→ Set problem:
Update the material from its first line through the line containing "(x=274, y=355)" by changing every "Screen dimensions" to "Display size". Return only those lines, with everything else left the same.
* Start Data records *
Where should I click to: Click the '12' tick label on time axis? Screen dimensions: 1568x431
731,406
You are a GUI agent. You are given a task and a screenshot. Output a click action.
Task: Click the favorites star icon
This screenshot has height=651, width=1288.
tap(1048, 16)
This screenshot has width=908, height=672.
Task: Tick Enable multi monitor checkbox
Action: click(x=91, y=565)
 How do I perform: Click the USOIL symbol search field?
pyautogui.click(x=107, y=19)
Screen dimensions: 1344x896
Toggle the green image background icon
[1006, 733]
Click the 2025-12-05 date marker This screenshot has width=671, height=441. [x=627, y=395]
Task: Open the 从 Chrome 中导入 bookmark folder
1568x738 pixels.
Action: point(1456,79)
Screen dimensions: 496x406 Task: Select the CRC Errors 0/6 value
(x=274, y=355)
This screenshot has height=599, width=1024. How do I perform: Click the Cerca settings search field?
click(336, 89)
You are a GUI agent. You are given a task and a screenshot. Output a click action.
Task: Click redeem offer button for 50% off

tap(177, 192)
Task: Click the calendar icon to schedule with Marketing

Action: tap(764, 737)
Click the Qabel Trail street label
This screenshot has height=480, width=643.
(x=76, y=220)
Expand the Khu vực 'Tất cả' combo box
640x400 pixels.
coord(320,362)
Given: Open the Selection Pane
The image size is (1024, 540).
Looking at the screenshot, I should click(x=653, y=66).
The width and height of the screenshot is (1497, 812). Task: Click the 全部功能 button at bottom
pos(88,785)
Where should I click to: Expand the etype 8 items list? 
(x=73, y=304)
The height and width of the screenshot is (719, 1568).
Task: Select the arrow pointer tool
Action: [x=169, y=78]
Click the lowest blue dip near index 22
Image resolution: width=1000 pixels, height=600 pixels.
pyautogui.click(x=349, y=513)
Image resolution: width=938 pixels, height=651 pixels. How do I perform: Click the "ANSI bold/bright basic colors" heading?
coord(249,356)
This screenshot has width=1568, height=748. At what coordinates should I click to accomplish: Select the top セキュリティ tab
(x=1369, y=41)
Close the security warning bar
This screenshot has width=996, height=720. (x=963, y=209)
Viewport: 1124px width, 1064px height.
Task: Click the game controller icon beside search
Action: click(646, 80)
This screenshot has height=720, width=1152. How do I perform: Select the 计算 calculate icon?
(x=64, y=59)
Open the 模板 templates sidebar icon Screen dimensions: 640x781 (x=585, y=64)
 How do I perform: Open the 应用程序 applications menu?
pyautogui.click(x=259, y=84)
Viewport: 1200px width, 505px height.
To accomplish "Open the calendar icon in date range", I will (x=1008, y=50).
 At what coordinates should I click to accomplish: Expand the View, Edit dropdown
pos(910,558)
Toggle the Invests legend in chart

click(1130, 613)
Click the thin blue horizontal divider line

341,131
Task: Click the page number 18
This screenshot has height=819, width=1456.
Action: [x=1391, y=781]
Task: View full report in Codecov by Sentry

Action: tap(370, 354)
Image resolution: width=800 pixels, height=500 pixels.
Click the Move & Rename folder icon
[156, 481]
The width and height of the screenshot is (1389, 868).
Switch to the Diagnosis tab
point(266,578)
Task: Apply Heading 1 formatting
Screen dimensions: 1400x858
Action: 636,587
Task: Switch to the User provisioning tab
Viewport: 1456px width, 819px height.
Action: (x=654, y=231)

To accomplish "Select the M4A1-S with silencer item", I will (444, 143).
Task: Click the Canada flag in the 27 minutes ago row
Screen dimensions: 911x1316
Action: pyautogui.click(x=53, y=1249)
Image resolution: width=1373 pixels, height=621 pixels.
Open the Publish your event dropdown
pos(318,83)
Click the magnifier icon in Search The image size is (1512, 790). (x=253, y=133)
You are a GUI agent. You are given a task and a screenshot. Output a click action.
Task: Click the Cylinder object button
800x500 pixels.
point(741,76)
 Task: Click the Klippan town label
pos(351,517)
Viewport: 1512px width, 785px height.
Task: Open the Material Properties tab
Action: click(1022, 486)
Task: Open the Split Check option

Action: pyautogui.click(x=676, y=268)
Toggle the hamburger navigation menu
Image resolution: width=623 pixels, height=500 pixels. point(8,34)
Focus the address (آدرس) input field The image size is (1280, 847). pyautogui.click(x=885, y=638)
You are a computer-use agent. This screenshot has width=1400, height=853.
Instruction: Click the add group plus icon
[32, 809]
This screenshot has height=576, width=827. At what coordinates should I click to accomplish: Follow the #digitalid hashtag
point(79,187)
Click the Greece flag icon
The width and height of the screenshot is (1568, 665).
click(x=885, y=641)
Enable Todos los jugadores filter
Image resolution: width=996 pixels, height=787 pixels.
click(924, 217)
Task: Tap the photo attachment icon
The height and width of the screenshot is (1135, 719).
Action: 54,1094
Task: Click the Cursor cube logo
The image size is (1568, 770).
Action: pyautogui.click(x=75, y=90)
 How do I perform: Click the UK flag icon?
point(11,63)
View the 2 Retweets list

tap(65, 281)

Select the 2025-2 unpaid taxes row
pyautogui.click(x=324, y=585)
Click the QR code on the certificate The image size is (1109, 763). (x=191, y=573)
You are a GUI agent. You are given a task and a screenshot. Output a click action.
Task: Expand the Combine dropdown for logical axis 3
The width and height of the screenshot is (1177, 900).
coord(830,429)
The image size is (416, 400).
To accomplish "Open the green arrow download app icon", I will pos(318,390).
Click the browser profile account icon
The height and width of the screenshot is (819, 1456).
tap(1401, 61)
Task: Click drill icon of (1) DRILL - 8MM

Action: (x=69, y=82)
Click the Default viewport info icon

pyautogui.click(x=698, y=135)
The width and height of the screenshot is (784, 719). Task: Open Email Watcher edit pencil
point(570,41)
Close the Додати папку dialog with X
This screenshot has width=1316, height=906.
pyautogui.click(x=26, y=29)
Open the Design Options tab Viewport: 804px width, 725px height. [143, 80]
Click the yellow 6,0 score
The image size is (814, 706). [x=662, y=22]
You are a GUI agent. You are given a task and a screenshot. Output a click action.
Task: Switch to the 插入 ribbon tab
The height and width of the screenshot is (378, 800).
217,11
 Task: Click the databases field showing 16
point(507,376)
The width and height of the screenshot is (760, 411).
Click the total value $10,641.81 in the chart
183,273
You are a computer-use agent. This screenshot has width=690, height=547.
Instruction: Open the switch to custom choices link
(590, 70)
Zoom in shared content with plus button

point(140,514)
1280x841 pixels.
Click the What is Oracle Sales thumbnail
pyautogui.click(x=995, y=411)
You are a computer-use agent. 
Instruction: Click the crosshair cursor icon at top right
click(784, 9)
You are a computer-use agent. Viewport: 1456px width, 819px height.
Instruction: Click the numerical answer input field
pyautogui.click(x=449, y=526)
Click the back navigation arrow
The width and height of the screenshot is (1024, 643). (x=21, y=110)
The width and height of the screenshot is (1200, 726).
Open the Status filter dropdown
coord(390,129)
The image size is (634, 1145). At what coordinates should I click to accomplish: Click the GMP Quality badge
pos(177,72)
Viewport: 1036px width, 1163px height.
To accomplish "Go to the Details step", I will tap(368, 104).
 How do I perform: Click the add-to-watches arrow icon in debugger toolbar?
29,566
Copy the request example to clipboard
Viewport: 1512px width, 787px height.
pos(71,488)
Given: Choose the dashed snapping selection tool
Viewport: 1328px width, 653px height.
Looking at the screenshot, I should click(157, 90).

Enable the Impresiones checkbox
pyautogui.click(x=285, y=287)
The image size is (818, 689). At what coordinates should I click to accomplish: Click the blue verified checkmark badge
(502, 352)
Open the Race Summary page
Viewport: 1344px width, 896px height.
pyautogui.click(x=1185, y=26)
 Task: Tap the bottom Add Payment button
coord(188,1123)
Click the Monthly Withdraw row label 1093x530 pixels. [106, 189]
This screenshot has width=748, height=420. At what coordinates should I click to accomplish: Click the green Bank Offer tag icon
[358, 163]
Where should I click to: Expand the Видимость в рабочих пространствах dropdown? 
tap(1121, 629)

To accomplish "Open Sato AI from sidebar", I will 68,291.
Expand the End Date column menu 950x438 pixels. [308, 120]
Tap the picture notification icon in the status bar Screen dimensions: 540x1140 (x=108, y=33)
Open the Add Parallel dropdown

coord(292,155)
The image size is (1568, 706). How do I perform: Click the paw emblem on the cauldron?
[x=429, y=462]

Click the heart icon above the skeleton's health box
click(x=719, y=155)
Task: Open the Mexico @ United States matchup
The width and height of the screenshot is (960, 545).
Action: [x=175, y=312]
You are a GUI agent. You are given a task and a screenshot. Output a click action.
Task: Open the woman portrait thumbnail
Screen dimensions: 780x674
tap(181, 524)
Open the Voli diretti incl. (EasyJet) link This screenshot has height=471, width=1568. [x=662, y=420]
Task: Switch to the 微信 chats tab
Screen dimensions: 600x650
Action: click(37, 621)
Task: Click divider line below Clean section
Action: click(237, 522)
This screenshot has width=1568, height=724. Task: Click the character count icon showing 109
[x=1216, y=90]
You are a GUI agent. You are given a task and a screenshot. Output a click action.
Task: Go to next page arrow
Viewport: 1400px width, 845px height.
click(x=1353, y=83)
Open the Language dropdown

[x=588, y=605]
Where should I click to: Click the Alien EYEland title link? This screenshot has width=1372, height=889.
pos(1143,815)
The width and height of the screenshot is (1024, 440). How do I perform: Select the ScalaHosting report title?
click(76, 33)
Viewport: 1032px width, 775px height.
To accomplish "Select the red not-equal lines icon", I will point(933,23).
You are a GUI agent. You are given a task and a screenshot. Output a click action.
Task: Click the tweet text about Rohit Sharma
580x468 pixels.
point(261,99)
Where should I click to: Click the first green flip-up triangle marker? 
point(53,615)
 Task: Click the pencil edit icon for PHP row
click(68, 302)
* End Data records *
→ Exercise result:
Where should I click to: Click the '12' tick label on time axis? Display size: 1568x431
731,406
You are a GUI agent. You are given a task and a screenshot. Output a click action.
Task: Click the favorites star icon
This screenshot has height=651, width=1288.
tap(1048, 16)
This screenshot has width=908, height=672.
Task: Tick Enable multi monitor checkbox
Action: click(x=91, y=565)
 How do I perform: Click the USOIL symbol search field?
pyautogui.click(x=107, y=19)
Display size: 1344x896
Toggle the green image background icon
[1006, 733]
Click the 2025-12-05 date marker This screenshot has width=671, height=441. [x=627, y=395]
Task: Open the 从 Chrome 中导入 bookmark folder
1568x738 pixels.
Action: point(1456,79)
Display size: 496x406 Task: Select the CRC Errors 0/6 value
(x=274, y=355)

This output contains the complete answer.